GOAL OF THE EXERCISE
Repeat the lines below exactly as written, please, from the line with "Task: Toggle the sidebar open" to the line with "Task: Click the Salesforce", both lines included, and no others.

Stored data
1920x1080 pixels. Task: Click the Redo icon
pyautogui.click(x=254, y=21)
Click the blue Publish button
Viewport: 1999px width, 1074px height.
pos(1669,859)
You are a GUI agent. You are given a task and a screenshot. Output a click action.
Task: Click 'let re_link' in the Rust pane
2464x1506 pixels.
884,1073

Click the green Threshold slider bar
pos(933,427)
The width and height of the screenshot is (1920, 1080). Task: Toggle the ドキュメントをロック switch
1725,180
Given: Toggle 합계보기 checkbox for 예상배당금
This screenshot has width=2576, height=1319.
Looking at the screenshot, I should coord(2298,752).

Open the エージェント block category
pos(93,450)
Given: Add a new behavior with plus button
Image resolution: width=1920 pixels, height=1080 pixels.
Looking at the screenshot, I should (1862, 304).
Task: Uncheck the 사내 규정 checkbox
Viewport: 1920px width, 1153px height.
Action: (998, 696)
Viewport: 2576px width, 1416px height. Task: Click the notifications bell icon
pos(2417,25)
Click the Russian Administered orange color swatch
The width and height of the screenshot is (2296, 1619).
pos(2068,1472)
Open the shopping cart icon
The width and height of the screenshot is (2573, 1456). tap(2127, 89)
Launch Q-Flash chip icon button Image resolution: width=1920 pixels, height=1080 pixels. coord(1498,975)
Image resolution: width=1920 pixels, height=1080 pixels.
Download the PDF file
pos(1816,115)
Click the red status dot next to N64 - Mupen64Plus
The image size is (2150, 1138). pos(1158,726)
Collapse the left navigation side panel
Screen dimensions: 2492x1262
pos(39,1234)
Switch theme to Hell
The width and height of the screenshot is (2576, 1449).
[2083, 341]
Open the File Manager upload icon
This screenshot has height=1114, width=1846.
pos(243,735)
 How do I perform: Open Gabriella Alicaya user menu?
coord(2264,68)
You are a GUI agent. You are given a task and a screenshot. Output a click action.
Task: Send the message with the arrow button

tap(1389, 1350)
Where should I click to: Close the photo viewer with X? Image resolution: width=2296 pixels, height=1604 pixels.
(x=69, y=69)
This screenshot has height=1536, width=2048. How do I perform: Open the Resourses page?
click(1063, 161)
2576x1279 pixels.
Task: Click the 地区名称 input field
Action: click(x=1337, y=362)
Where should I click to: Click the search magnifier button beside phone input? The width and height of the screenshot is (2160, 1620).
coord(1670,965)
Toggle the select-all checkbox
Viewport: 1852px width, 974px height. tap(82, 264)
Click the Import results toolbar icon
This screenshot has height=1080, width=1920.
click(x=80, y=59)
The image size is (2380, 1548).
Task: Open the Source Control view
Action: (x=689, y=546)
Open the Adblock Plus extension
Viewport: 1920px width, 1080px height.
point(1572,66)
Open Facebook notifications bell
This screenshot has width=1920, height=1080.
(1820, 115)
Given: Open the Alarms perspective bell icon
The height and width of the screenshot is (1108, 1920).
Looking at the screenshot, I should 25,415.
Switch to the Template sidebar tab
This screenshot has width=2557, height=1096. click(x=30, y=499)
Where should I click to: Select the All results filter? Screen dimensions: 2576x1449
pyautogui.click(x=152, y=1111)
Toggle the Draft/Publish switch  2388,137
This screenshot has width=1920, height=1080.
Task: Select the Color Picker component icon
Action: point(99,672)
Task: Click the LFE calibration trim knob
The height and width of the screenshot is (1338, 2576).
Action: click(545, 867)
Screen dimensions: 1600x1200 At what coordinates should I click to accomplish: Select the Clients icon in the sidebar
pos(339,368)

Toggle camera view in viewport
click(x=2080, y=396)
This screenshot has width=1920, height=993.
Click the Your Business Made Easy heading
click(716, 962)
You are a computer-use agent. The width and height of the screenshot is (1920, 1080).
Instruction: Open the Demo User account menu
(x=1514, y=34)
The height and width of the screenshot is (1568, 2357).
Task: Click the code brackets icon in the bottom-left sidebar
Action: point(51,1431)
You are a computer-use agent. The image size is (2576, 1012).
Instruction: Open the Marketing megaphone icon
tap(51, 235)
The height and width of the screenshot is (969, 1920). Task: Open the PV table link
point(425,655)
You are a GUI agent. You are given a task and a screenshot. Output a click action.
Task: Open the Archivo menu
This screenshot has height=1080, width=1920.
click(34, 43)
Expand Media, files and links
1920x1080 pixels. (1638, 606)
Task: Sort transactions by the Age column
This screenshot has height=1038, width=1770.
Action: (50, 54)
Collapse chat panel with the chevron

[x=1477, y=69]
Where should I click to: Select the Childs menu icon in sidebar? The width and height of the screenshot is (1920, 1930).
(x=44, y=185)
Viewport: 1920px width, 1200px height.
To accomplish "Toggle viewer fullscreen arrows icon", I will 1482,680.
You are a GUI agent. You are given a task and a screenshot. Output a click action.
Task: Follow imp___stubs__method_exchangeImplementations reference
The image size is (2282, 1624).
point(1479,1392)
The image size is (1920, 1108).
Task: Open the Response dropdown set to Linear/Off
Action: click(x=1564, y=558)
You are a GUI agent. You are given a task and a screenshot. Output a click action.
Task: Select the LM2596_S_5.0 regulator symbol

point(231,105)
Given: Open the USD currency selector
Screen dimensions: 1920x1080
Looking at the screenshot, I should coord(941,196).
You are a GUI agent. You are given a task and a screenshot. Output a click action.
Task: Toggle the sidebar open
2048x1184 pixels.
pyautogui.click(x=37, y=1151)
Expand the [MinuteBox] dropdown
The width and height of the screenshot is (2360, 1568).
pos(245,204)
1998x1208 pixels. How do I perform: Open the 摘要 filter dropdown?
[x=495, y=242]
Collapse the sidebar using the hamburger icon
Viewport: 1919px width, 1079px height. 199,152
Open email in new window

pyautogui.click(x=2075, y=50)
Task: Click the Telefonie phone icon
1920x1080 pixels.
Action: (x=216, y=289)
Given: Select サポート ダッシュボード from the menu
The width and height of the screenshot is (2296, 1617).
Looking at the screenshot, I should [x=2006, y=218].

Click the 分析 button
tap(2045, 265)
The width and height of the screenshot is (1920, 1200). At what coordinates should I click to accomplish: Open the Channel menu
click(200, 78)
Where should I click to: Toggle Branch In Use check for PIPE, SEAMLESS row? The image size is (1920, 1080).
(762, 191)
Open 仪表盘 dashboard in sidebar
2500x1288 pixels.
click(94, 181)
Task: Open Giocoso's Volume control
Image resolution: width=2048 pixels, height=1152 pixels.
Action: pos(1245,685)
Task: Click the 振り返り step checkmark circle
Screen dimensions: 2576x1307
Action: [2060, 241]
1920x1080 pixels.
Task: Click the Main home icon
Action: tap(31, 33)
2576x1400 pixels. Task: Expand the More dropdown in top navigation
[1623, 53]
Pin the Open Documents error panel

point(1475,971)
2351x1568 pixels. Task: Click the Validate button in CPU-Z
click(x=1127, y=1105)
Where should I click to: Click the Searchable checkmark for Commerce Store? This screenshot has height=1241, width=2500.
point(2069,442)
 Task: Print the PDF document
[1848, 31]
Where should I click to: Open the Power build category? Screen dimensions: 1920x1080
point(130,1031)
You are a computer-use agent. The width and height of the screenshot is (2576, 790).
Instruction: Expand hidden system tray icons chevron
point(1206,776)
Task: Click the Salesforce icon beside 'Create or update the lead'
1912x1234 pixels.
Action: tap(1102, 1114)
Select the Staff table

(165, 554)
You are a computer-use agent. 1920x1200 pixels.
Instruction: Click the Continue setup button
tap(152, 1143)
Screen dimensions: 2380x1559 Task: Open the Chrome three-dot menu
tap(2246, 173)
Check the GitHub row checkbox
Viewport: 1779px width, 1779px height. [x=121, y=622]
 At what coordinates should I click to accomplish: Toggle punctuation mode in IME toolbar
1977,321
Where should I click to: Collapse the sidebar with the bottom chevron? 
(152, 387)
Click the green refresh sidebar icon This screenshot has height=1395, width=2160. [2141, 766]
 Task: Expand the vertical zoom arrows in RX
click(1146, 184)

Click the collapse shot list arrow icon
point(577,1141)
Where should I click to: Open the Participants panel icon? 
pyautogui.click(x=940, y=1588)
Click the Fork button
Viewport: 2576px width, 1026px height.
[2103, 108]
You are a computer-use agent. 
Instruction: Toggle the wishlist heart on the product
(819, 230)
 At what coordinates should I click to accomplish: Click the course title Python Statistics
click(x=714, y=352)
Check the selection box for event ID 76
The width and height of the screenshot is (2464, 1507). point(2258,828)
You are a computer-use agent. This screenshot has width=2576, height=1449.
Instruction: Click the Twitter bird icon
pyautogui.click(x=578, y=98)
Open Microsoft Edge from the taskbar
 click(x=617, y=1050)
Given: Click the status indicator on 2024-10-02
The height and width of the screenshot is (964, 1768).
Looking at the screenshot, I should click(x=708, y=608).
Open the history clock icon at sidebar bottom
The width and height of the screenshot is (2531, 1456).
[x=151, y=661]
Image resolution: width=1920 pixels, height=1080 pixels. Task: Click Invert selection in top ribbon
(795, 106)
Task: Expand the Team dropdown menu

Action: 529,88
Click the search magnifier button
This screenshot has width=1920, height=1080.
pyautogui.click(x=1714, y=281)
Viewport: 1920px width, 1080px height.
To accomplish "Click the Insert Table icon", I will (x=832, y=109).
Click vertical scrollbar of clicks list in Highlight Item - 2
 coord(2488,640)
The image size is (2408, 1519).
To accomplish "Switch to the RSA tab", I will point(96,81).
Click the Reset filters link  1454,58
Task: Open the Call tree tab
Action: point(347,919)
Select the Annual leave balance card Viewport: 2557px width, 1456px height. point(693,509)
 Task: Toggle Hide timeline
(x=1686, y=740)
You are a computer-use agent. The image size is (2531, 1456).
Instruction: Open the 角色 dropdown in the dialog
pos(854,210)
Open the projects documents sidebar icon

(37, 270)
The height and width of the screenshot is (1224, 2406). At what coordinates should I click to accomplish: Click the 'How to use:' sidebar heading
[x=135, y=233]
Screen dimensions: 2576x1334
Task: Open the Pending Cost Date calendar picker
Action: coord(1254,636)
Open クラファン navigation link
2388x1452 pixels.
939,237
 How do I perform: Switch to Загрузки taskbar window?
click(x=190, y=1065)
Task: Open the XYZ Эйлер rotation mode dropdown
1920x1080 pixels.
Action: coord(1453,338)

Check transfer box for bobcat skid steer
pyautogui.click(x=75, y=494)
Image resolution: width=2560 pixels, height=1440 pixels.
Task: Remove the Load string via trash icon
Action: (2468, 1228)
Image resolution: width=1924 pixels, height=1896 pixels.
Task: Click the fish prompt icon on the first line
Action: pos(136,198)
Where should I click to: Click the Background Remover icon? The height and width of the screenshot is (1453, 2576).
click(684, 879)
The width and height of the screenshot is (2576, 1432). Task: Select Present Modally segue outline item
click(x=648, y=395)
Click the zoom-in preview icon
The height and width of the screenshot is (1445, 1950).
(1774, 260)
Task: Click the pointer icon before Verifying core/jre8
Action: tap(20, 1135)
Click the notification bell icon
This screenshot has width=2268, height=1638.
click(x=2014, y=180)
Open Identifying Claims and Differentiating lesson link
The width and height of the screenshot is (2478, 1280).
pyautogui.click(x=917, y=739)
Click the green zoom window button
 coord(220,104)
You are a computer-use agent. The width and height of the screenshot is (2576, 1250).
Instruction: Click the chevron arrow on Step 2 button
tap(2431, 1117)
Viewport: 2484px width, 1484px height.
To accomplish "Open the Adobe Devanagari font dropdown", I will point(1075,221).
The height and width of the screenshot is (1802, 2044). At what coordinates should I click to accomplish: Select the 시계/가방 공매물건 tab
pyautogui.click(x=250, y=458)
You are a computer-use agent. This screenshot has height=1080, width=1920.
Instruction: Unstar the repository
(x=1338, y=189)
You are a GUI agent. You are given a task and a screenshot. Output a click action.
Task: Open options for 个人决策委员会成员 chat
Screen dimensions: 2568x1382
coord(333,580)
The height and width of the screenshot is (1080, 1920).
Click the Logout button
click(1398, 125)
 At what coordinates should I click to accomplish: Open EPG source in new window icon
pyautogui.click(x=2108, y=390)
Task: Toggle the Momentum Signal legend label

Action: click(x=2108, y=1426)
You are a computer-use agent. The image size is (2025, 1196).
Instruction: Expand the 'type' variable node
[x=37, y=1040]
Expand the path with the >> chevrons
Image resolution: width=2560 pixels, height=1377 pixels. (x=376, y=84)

RESULT FOR THIS TASK
Task: Toggle the sidebar open
2048x1184 pixels.
pyautogui.click(x=37, y=1151)
Expand the [MinuteBox] dropdown
The width and height of the screenshot is (2360, 1568).
pos(245,204)
1998x1208 pixels. How do I perform: Open the 摘要 filter dropdown?
[x=495, y=242]
Collapse the sidebar using the hamburger icon
Viewport: 1919px width, 1079px height. 199,152
Open email in new window

pyautogui.click(x=2075, y=50)
Task: Click the Telefonie phone icon
1920x1080 pixels.
Action: (x=216, y=289)
Given: Select サポート ダッシュボード from the menu
The width and height of the screenshot is (2296, 1617).
Looking at the screenshot, I should [x=2006, y=218].

Click the 分析 button
tap(2045, 265)
The width and height of the screenshot is (1920, 1200). At what coordinates should I click to accomplish: Open the Channel menu
click(200, 78)
Where should I click to: Toggle Branch In Use check for PIPE, SEAMLESS row? The image size is (1920, 1080).
(762, 191)
Open 仪表盘 dashboard in sidebar
2500x1288 pixels.
click(94, 181)
Task: Open Giocoso's Volume control
Image resolution: width=2048 pixels, height=1152 pixels.
Action: pos(1245,685)
Task: Click the 振り返り step checkmark circle
Screen dimensions: 2576x1307
Action: [2060, 241]
1920x1080 pixels.
Task: Click the Main home icon
Action: tap(31, 33)
2576x1400 pixels. Task: Expand the More dropdown in top navigation
[1623, 53]
Pin the Open Documents error panel

point(1475,971)
2351x1568 pixels. Task: Click the Validate button in CPU-Z
click(x=1127, y=1105)
Where should I click to: Click the Searchable checkmark for Commerce Store? This screenshot has height=1241, width=2500.
point(2069,442)
 Task: Print the PDF document
[1848, 31]
Where should I click to: Open the Power build category? Screen dimensions: 1920x1080
point(130,1031)
You are a computer-use agent. The width and height of the screenshot is (2576, 790).
Instruction: Expand hidden system tray icons chevron
point(1206,776)
Task: Click the Salesforce icon beside 'Create or update the lead'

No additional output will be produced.